1 16-oz. package frozen phyllo dough
3 Tbsp. unsalted butter
3 Tbsp. all-purpose flour
2 cups milk
Salt and pepper, to taste
1/4 lb. preferred cheese, grated
1/2 cup diced onion
Neutral pan spray
- Preheat oven to 350°F. Thaw frozen phyllo for about 1 hour before beginning, leaving wrapped tightly in packaging to avoid drying out.
- In heavy-bottomed sauce pot, heat butter until melted and then whisk in flour. Continue whisking until mixture has completely homogenized, then stir in milk. Continue whisking to incorporate completely and remove any lumps
- Continue cooking over medium heat, stirring continuously, until milk has thickened. Add salt and pepper.
- Fold in ham, cheese and onions and allow to cool slightly.
- Working quickly, spray and lay out 3 sheets of phyllo.
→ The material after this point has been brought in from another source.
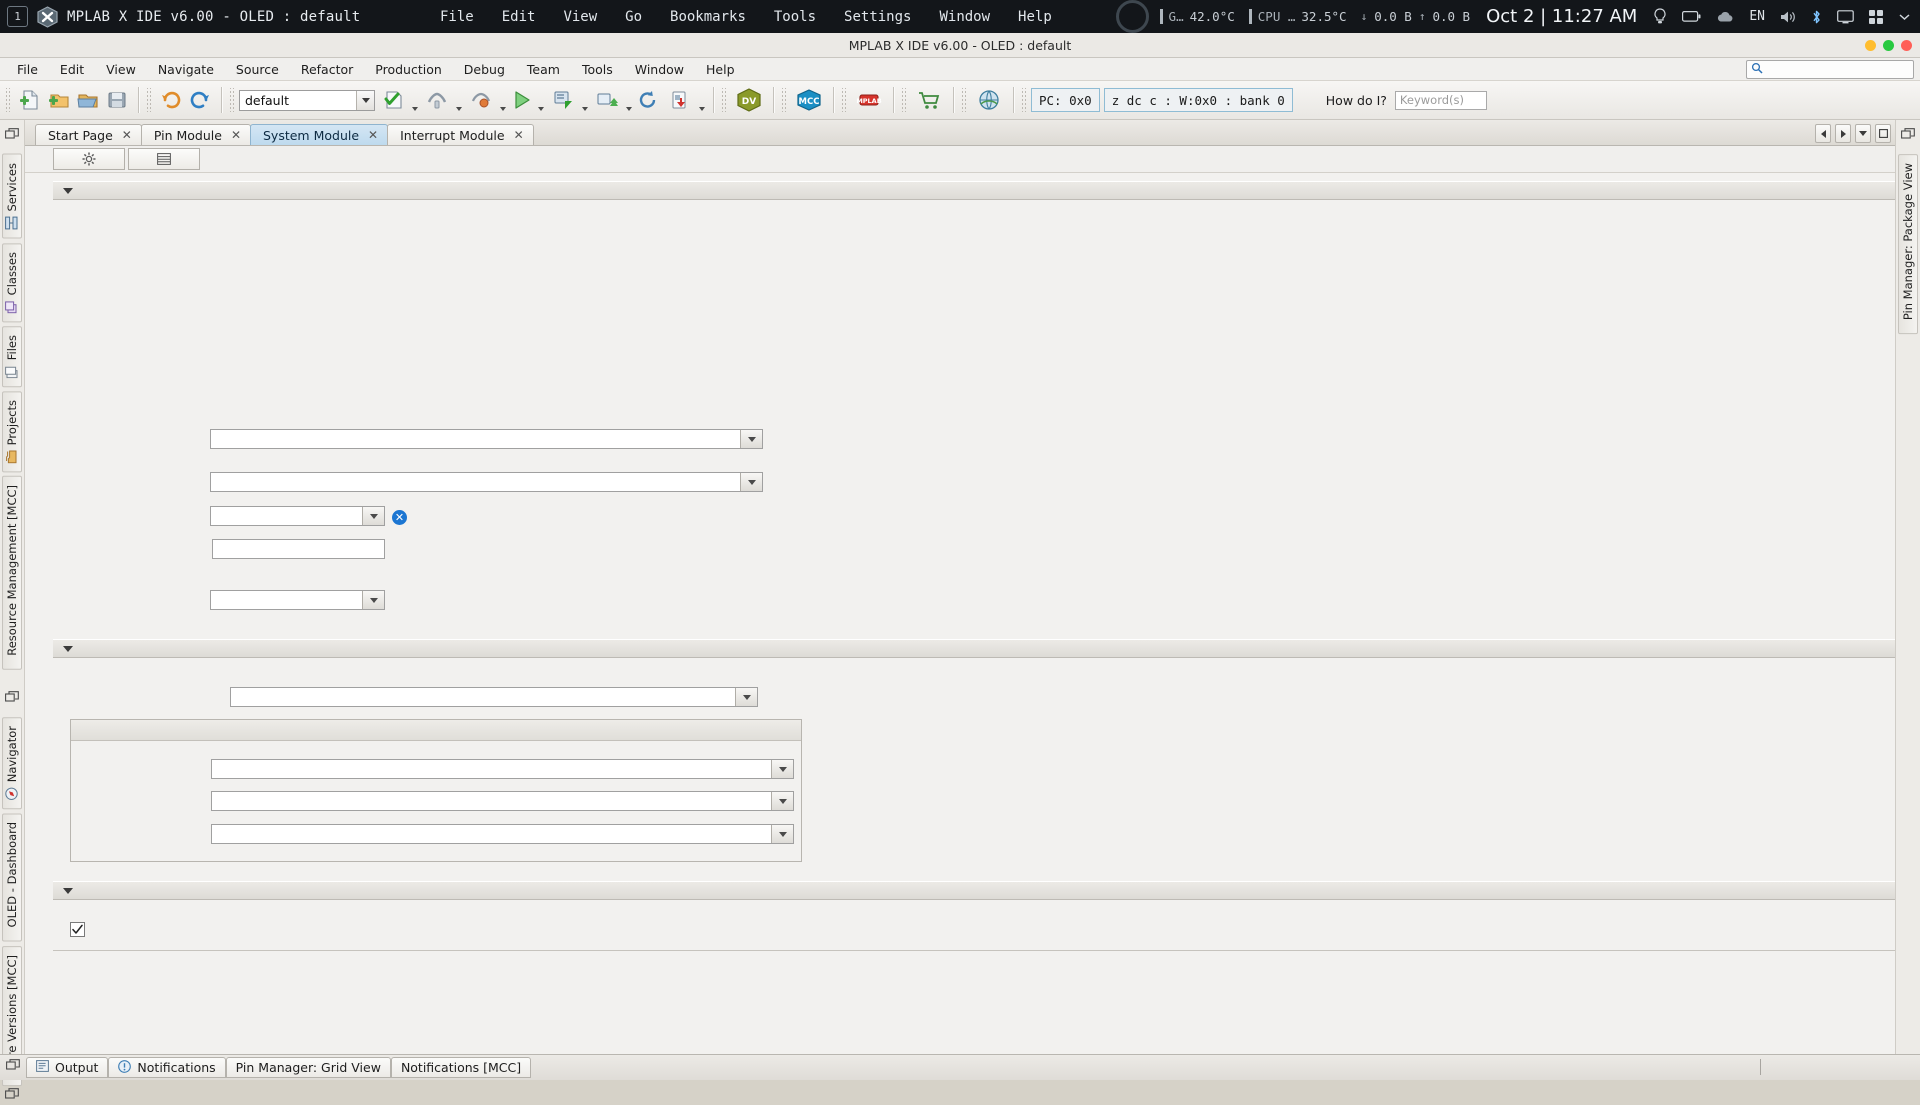 The height and width of the screenshot is (1105, 1920). I want to click on mcc-plugin-icon: MCC, so click(808, 100).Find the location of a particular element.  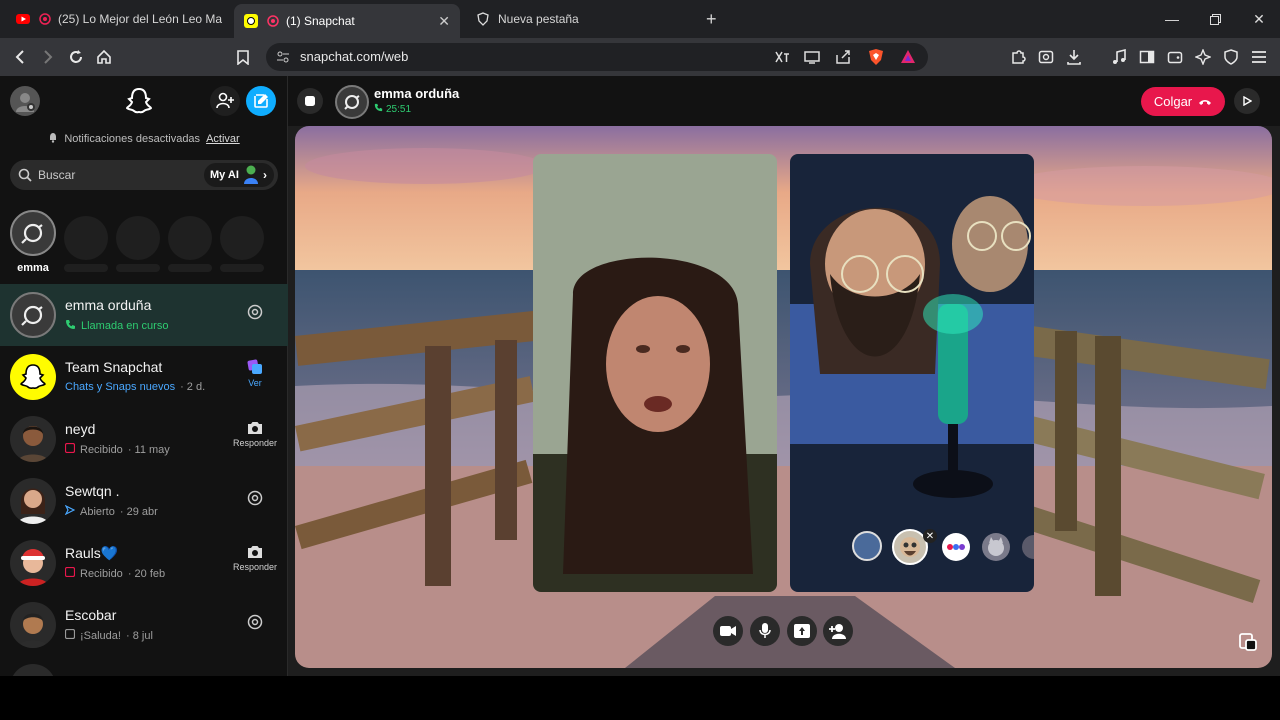

reload-icon is located at coordinates (76, 57). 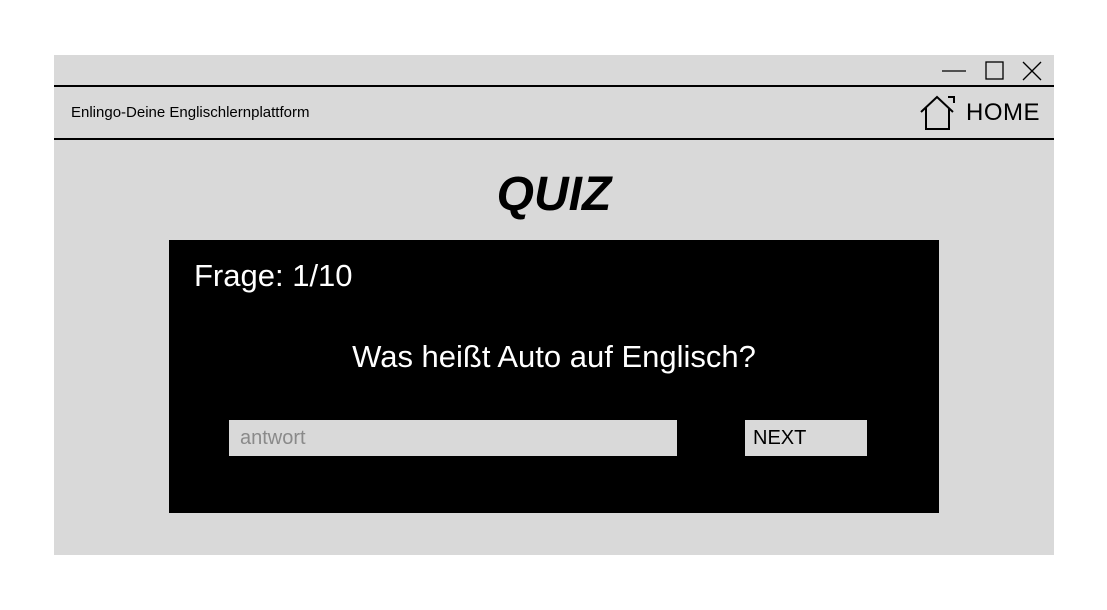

Keep all phyllo not actively being used wrapped tightly to avoid drying out. Cut phyllo into thirds the long way, making 3 long strips.
- Place about 1 Tbsp. filling about 1 inch from corner of each strip. Fold diagonally across to form a triangle; continue to fold triangle onto itself. Repeat until all filling is used up. Spray outside of each tart and place on baking sheet, with at least an inch between them.
- Bake for about 25 to 30 minutes, until golden brown.